_RECORDED INFORMATION_

*** Block opens ***

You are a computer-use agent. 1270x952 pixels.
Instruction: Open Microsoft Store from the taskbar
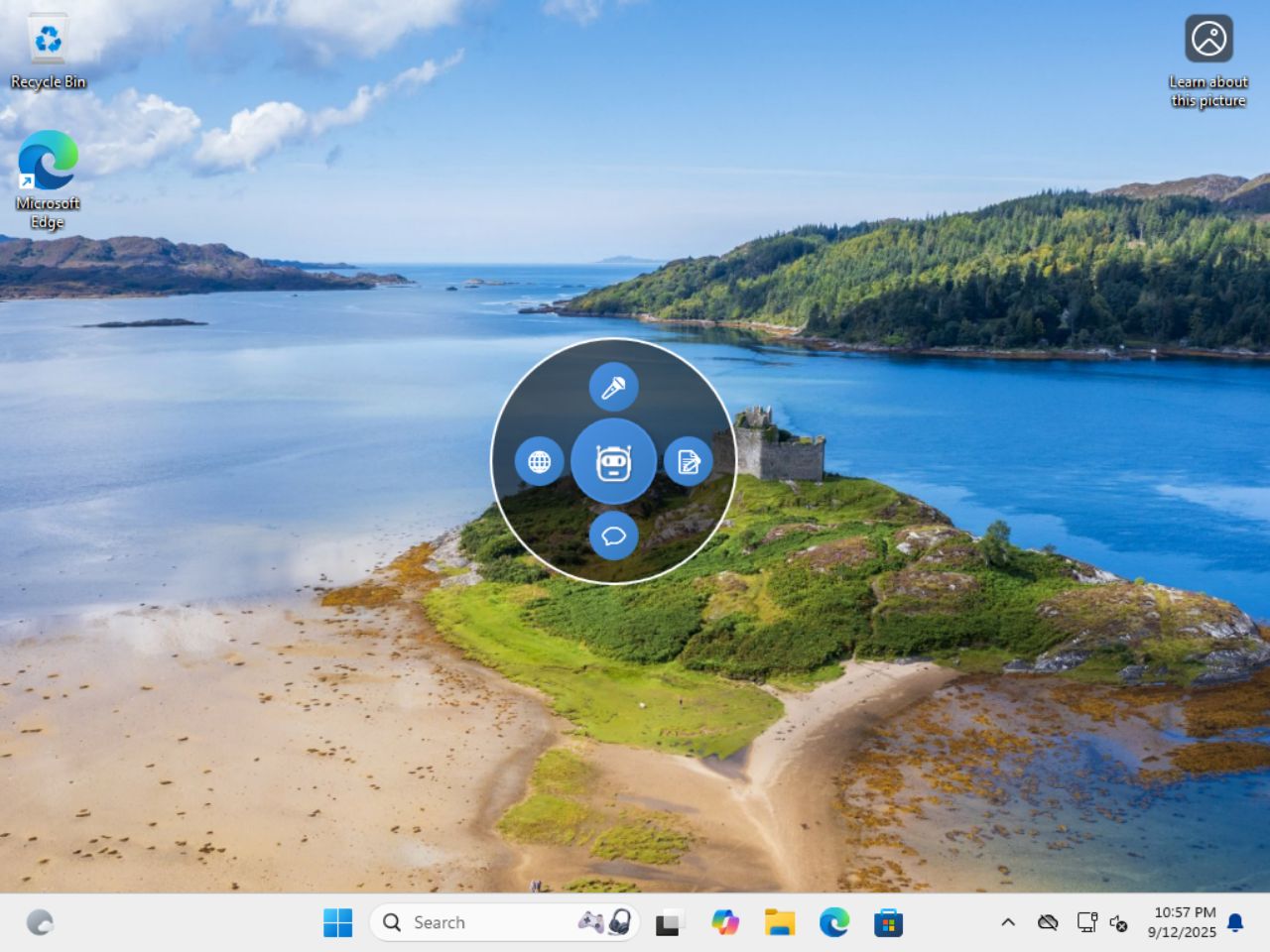point(888,922)
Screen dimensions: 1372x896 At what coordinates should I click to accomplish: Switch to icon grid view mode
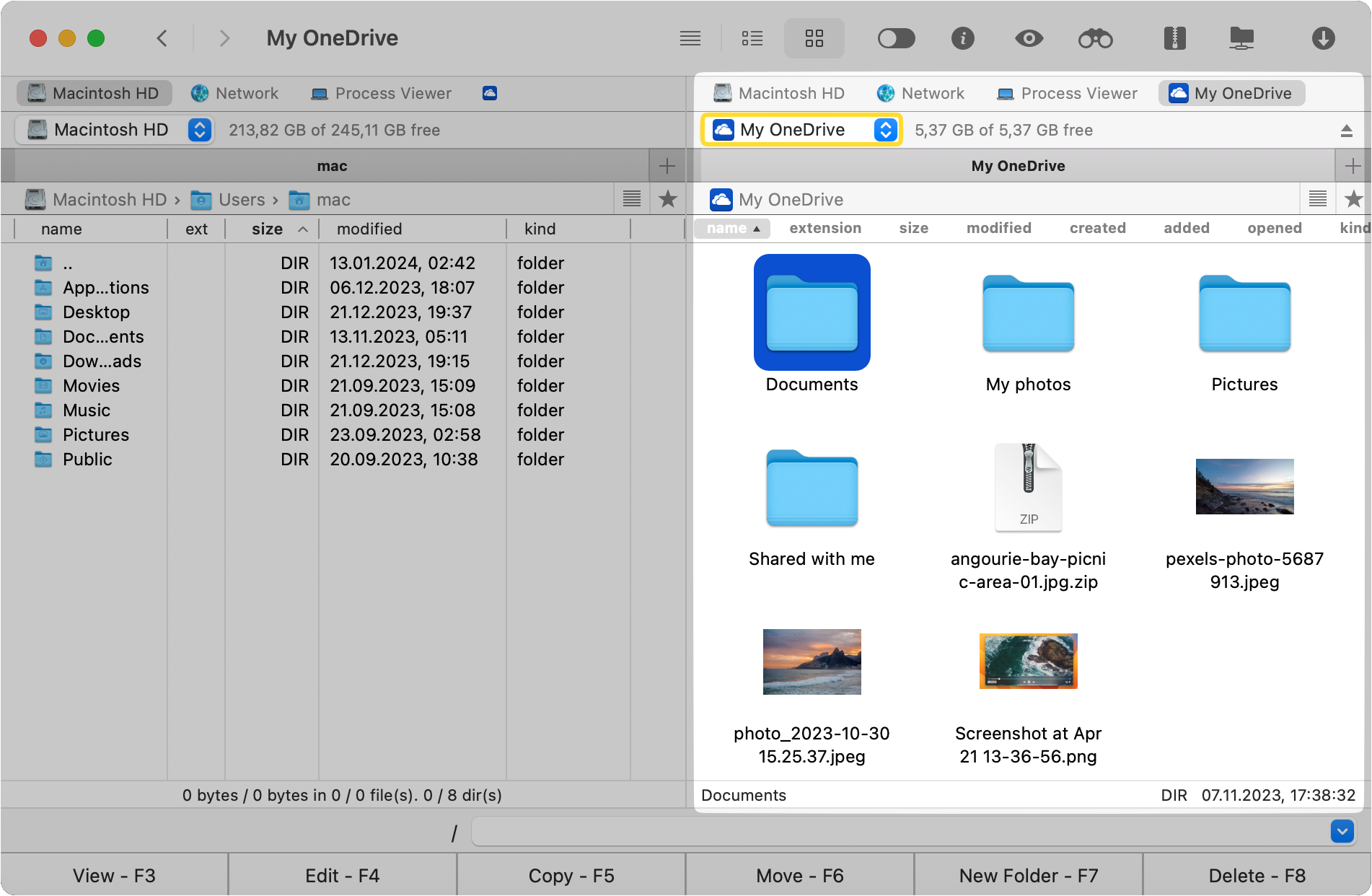tap(814, 38)
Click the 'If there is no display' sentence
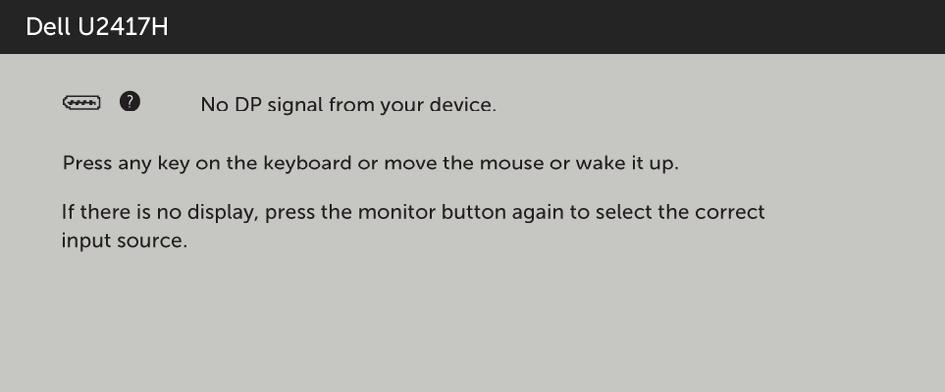Viewport: 945px width, 392px height. pos(413,226)
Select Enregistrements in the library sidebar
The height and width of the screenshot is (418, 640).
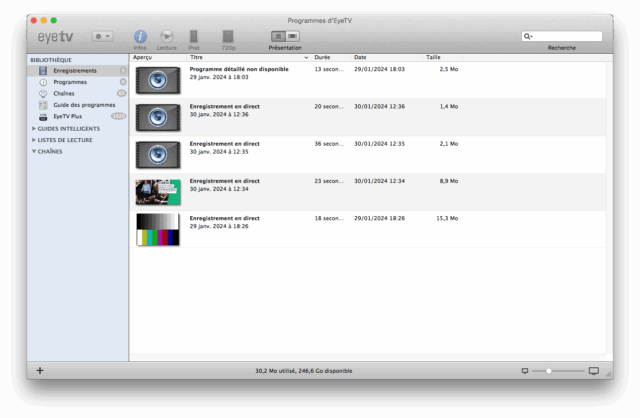(75, 71)
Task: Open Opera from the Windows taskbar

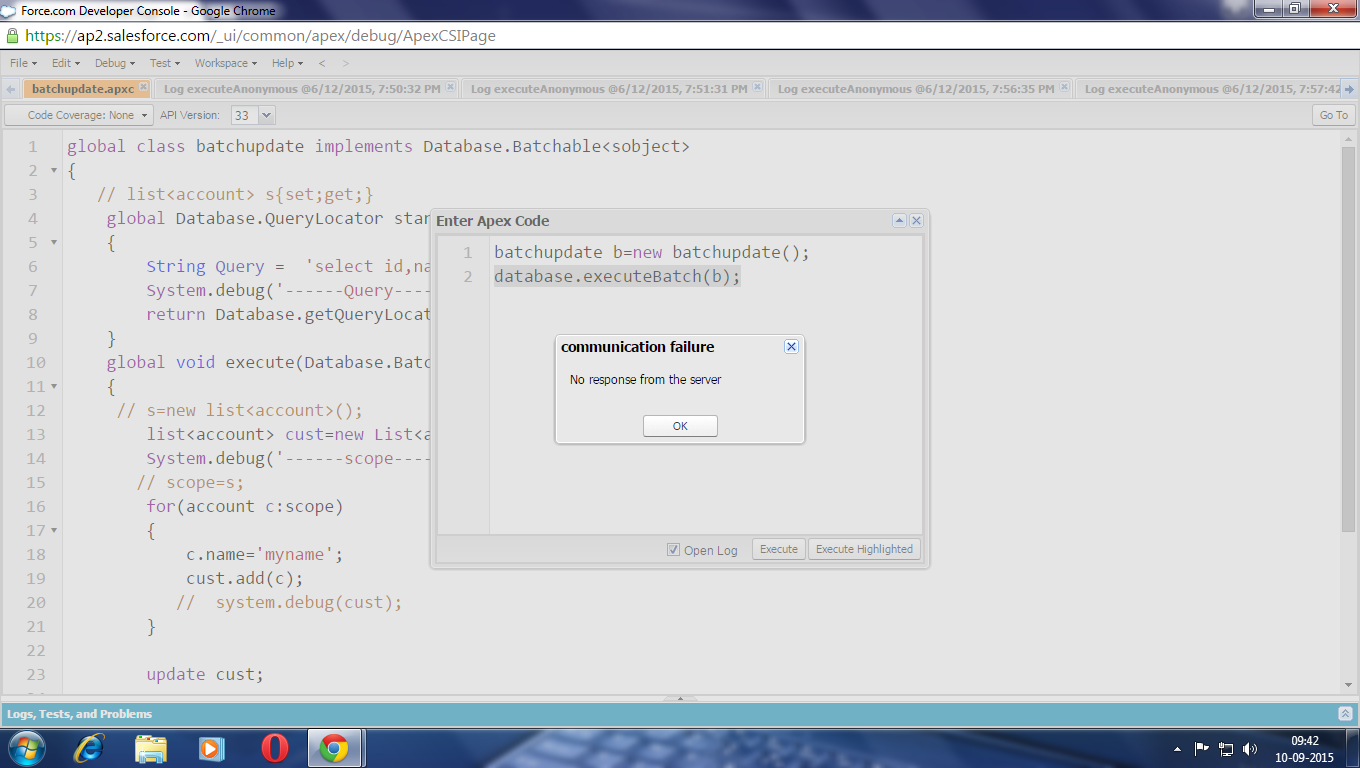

*** Block closes ***

_WHAT IS REQUIRED_
Images stay out; everything else in the records must be given again exactly.

_RESPONSE TO THIS EXERCISE_
You are a computer-use agent. 1270x952 pixels.
Instruction: Open Microsoft Store from the taskbar
point(888,922)
Screen dimensions: 1372x896 At what coordinates should I click to accomplish: Switch to icon grid view mode
tap(814, 38)
Click the 'If there is no display' sentence
Viewport: 945px width, 392px height. pos(413,226)
Select Enregistrements in the library sidebar
The height and width of the screenshot is (418, 640).
(75, 71)
Task: Open Opera from the Windows taskbar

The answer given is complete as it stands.